§ THE PROBLEM
Please restate exactly what appears in the records below from the first line to the line where "(706, 1130). pos(565,252)" is, that line included.

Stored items
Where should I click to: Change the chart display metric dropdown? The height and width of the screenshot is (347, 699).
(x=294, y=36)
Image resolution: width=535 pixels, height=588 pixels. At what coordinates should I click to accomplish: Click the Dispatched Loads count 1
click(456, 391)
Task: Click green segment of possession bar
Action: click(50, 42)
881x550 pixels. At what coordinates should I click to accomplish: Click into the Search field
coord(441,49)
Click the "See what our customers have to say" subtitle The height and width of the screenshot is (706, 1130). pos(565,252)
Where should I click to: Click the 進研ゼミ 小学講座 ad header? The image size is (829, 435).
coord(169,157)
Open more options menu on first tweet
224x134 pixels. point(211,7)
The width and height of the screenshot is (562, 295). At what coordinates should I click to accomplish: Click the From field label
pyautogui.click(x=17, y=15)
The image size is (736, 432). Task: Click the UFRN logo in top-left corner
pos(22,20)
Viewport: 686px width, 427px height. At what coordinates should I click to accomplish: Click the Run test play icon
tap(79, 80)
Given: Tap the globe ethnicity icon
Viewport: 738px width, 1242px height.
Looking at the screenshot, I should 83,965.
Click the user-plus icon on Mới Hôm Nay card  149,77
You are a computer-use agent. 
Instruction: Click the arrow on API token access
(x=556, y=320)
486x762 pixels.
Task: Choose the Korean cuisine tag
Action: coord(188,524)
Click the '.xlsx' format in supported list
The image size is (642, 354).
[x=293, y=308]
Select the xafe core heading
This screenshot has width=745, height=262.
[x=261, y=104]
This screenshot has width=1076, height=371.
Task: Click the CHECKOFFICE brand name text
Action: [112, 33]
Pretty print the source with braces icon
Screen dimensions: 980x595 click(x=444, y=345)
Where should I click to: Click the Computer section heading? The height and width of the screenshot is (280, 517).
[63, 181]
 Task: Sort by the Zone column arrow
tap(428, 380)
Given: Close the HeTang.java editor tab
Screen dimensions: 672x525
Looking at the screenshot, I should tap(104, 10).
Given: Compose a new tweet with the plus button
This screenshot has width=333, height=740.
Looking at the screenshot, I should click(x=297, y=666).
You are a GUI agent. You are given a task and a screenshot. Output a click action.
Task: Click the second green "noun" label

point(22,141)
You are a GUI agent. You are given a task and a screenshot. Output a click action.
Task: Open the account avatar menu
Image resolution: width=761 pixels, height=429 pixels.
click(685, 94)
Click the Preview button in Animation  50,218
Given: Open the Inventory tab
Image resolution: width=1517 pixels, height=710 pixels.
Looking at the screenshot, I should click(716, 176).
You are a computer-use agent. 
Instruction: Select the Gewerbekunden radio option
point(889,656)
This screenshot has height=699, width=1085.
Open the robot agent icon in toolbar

§ RESULT FOR THIS EXERCISE
Where should I click to: Change the chart display metric dropdown? The height and width of the screenshot is (347, 699).
(x=294, y=36)
Image resolution: width=535 pixels, height=588 pixels. At what coordinates should I click to accomplish: Click the Dispatched Loads count 1
click(456, 391)
Task: Click green segment of possession bar
Action: click(50, 42)
881x550 pixels. At what coordinates should I click to accomplish: Click into the Search field
coord(441,49)
Click the "See what our customers have to say" subtitle The height and width of the screenshot is (706, 1130). pos(565,252)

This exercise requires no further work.